CBP is responsible for securing our border and operating ports of entry, and the agency continues to face ongoing shortages of officers and fails to meet its own staffing models and goals. In addition to increased encounters on the southern border, CBP is also facing rising rates of fentanyl trafficking. Staffing and resources shortages have also played a role in the agency’s decision to continue reduced hours at many ports of entry.
Tester first backed the bipartisan Securing America’s Ports of Entry Act in 2022, which would:
- Require CBP to hire a least 600 new CBP officers above the current attrition level every fiscal year until the agency has met its own staffing model and targets. CBP would also be authorized to hire additional support staff to perform non-law enforcement functions. In addition to CBP’s existing staffing model, the bill also would direct CBP to consider the needs of each port based on inspections, seasonal surges, and historical data prior to COVID-19 and travel restrictions. If CBP fails to hire at least 600 officers, the bill triggers a Government Accountability Office review of CBP hiring practices.

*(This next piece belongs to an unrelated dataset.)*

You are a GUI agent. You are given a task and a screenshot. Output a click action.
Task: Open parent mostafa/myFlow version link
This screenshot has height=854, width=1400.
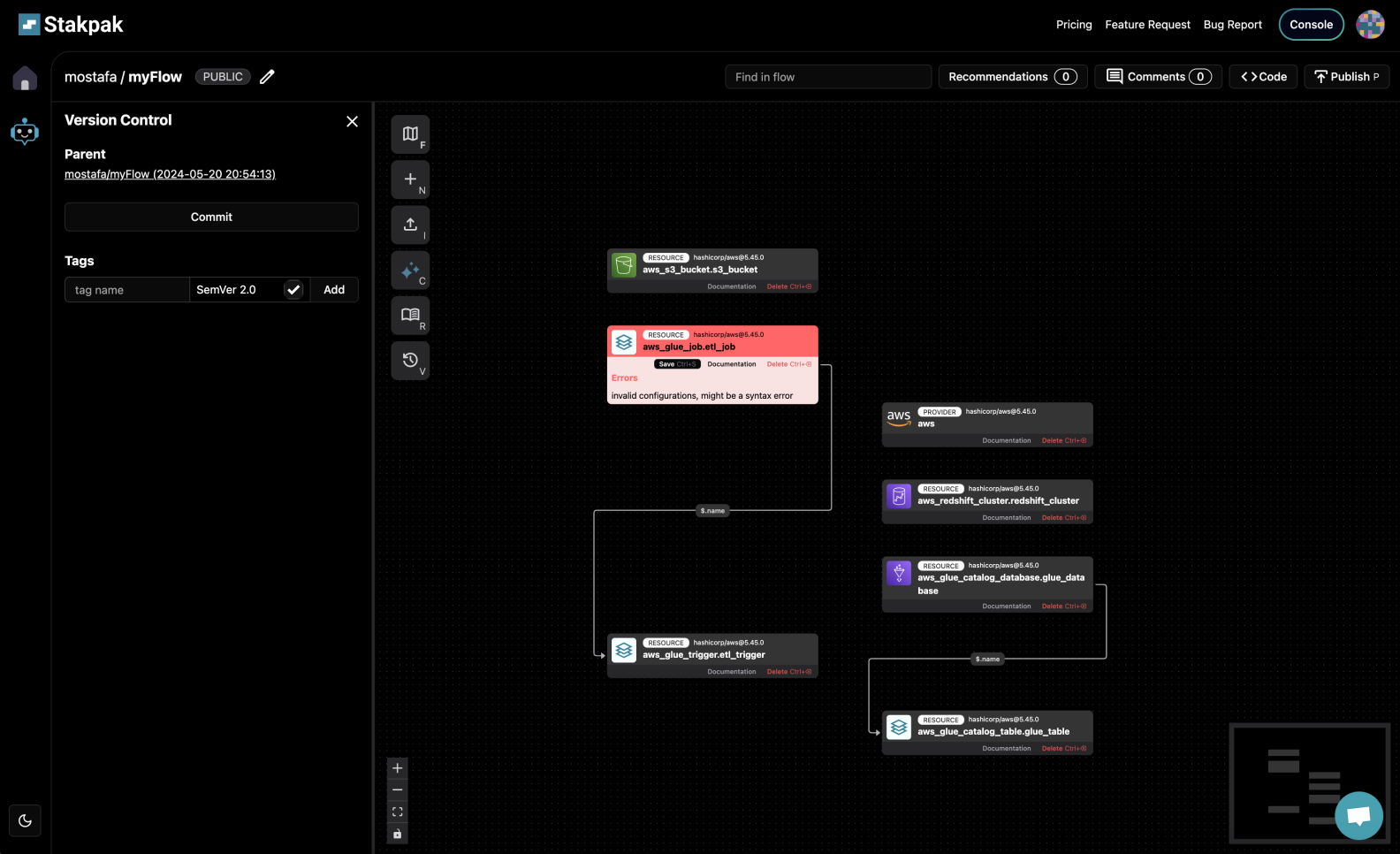tap(170, 174)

- Require CBP to submit a report to Congress on infrastructure improvements at ports of entry and equipment that would help detect and protect CBP officers from exposure to drugs or other dangerous substances; and
- Require CBP to submit a quarterly report on the use of temporary duty assignments, new trade facilitation agreements, and the agency’s staffing needs.
- Authorize $136 million for FY24 and $157 million for each fiscal year between FY25 and FY29 to hire additional officers and staff.
Tester’s legislation was successfully included in the Senate’s bipartisan National Defense Authorization Act of 2023 (NDAA), which is now awaiting passage by the House before becoming signed into law.
Additionally, Tester’s bipartisan Fentanyl Eradication and Narcotics Deterrence (FEND) Off Fentanyl Act was also successfully included as an amendment to the bipartisan NDAA. Tester’s FEND Off Fentanyl Act would impose economic sanctions on those engaged in the international trafficking of illicit fentanyl, precursor chemicals used to make fentanyl, or other related opioids, and declare international trafficking of fentanyl as a national emergency.
In March, Tester continued his push to secure the southern border and stop fentanyl trafficking by calling on the Biden Administration to make additional investments in technology to assist law enforcement in nonintrusive inspections at points of entry. As the Chairman of the Defense Appropriations Subcommittee, Tester passed critical provisions in the 2023 NDAA and the 2023 government funding bill to fund law enforcement and stop fentanyl trafficking along the southern border.